In the heart of Mayfair, The Ritz London provides an entirely halal option, available on request at the time of booking. Served in The Palm Court, a lavishly decorated room with chandeliers, pillars, gilded mirrors and 24-carat gold details, the five-star establishment sticks to the classic formula of tiny sandwiches — cheddar, cream cheese, chicken, smoked salmon and egg mayonnaise — pastries, cakes and feather-light scones with clotted cream and strawberry preserve. Eighteen varieties of tea are poured from silver pots while a pianist provides live musical accompaniment.

Sadaf Aslam, 49, an assistant headteacher at a special school, from Ealing, west London, is a big fan of afternoon tea. She booked a table at The Ritz to celebrate her husband’s birthday in March, but has also been to The Savoy and The Dorchester. She described their meal as a “memorable, opulent experience” and a “real treat”.
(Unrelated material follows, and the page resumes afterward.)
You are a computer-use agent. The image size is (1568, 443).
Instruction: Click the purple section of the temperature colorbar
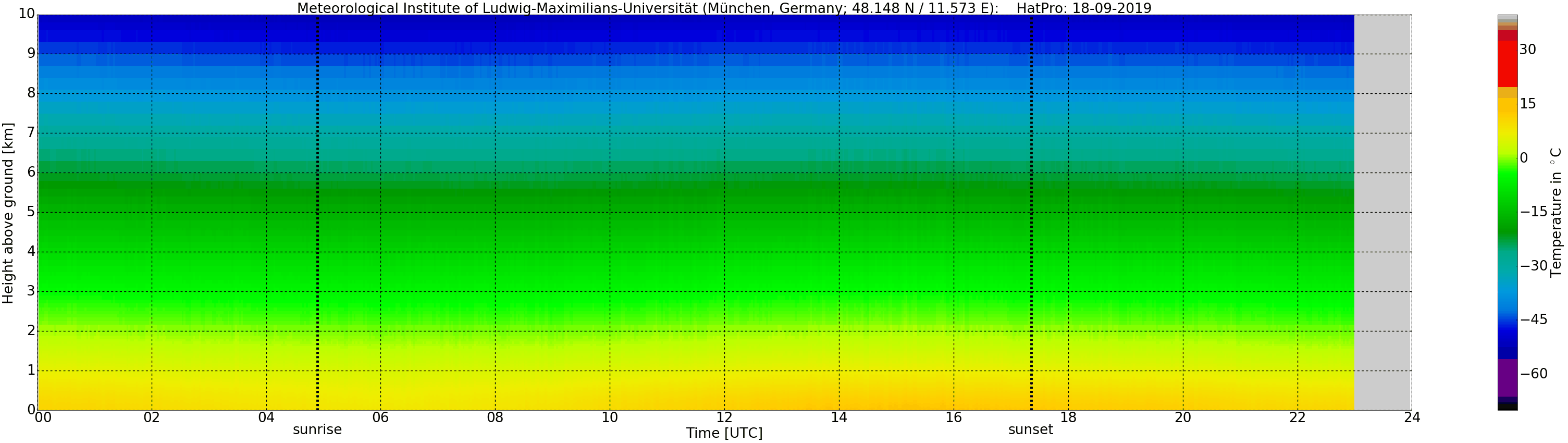click(x=1507, y=377)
Priced at £72 per person, afternoon tea is served daily over five sittings from 11.30am to 7.30pm. It’s a formal affair, with men required to wear a jacket and tie. Some high-end establishments, such as the nearby luxury hotel Claridge’s, however, do not enforce a dress code. Despite the price tag and the old-school etiquette, demand is high. With customers who wish to take tea at The Ritz facing a 10-week waiting list, it seems the allure of this refined and infinitely adaptable tradition is here to stay.